2105.02522
Consistency of mechanistic causal discovery in continuous-time using Neural ODEs
Alexis Bellot, Kim Branson, Mihaela van der Schaar
incompletemedium confidence
- Category
- math.DS
- Journal tier
- Specialist/Solid
- Processed
- Sep 28, 2025, 12:56 AM
- arXiv Links
- Abstract ↗PDF ↗
Audit review
The paper states a causal-consistency result for the adaptive group lasso (AGL) on neural ODEs and sketches key ingredients (a generalization bound, GL→AGL weighting, and a contradiction for eliminating null groups), but it relies on an unstated Assumption 3 and a margin-type Lemma 4 that are not fully specified in the provided text and does not explicitly prove preservation of truly nonzero groups.
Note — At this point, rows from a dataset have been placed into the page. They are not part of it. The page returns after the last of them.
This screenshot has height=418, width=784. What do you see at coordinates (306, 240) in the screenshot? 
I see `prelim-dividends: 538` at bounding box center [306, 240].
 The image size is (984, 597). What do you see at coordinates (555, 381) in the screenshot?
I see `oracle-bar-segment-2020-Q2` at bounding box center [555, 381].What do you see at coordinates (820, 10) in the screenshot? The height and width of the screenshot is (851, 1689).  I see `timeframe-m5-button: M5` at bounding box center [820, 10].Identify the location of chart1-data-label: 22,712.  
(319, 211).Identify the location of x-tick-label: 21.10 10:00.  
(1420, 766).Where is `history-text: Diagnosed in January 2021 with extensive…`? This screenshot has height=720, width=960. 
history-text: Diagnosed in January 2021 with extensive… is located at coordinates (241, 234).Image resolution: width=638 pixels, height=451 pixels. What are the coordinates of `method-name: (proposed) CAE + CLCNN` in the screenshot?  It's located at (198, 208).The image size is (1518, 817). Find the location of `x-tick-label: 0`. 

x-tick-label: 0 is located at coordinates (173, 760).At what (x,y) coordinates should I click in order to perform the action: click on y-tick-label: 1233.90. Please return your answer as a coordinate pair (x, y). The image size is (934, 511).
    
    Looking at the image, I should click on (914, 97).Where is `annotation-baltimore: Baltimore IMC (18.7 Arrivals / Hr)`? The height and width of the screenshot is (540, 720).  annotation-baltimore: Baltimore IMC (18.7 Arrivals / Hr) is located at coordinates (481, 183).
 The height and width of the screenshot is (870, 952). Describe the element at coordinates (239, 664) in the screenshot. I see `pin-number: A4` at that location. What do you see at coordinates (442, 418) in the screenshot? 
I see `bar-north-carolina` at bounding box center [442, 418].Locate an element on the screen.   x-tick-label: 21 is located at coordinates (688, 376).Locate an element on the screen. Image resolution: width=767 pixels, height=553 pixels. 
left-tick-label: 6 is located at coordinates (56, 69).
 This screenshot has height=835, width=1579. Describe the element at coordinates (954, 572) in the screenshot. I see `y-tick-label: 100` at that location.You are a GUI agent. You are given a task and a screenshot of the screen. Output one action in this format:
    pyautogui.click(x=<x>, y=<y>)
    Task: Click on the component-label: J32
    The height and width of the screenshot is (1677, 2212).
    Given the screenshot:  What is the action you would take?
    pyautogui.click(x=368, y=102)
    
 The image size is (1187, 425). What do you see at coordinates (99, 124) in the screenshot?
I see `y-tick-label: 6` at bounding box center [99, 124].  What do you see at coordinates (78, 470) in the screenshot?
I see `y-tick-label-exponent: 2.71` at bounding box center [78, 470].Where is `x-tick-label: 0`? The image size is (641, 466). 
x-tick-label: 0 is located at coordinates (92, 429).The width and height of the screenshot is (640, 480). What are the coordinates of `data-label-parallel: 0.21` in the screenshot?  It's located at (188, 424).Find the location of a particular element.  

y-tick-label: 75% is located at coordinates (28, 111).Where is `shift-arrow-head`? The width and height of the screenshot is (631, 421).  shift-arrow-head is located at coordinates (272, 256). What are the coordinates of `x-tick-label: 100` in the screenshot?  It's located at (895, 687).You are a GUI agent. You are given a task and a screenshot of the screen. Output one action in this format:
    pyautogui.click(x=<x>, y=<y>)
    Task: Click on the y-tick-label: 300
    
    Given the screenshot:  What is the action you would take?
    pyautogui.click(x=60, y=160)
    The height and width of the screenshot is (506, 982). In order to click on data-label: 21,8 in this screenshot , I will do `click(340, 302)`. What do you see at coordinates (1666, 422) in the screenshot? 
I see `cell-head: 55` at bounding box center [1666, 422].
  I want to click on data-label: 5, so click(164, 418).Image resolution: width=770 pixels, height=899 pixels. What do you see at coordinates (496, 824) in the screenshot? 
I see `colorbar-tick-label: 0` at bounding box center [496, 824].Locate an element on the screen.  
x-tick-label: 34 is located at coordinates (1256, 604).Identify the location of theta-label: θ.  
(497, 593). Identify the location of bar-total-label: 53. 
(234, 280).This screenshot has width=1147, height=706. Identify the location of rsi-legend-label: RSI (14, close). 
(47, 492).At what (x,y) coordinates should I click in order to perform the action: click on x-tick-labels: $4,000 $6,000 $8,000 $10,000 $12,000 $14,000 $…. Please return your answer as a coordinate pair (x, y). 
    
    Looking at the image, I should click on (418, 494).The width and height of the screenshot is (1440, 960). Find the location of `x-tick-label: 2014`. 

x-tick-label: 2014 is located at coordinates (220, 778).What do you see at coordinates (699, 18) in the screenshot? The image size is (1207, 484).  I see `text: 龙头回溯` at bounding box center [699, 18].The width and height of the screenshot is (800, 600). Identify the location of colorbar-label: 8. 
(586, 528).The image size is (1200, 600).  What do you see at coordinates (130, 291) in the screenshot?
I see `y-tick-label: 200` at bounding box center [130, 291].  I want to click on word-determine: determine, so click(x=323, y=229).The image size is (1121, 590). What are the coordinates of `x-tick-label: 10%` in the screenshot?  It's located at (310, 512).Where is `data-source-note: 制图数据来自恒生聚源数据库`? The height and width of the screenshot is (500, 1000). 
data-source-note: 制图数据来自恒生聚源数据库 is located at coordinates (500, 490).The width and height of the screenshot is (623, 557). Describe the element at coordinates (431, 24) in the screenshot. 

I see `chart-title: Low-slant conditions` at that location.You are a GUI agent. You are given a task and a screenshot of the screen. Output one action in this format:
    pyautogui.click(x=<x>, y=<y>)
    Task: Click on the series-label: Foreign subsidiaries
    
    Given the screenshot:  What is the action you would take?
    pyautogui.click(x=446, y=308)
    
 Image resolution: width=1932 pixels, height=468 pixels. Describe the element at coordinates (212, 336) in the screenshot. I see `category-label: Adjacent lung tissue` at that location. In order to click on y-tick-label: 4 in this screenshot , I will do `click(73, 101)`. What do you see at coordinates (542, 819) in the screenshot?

By contrast, the model’s solution supplies the missing structural and curvature assumptions (derivative–column linkage, local quadratic margin, persistence of excitation), and completes both directions: exact zeros on null groups via KKT and retention of true signals via a fixed risk gap that dominates a vanishing penalty. Hence, the model’s proof is complete under clearly stated, standard assumptions, while the paper’s argument is missing crucial hypotheses and steps.
Referee report (LaTeX)
\textbf{Recommendation:} major revisions
\textbf{Journal Tier:} specialist/solid
\textbf{Justification:}
The contribution is conceptually strong and addresses an important problem: mechanistic causal discovery using neural ODEs with adaptive group lasso. However, essential technical assumptions (a local curvature/smoothness assumption and the derivative–column equivalence conditions) are not explicitly stated or proved, and the provided proof fragment for causal consistency does not clearly cover preservation of true nonzero groups. These omissions should be remedied by adding explicit assumptions, full proofs for both directions of selection, and a lemma articulating the network identifiability conditions under which first-layer column norms correspond to functional sparsity.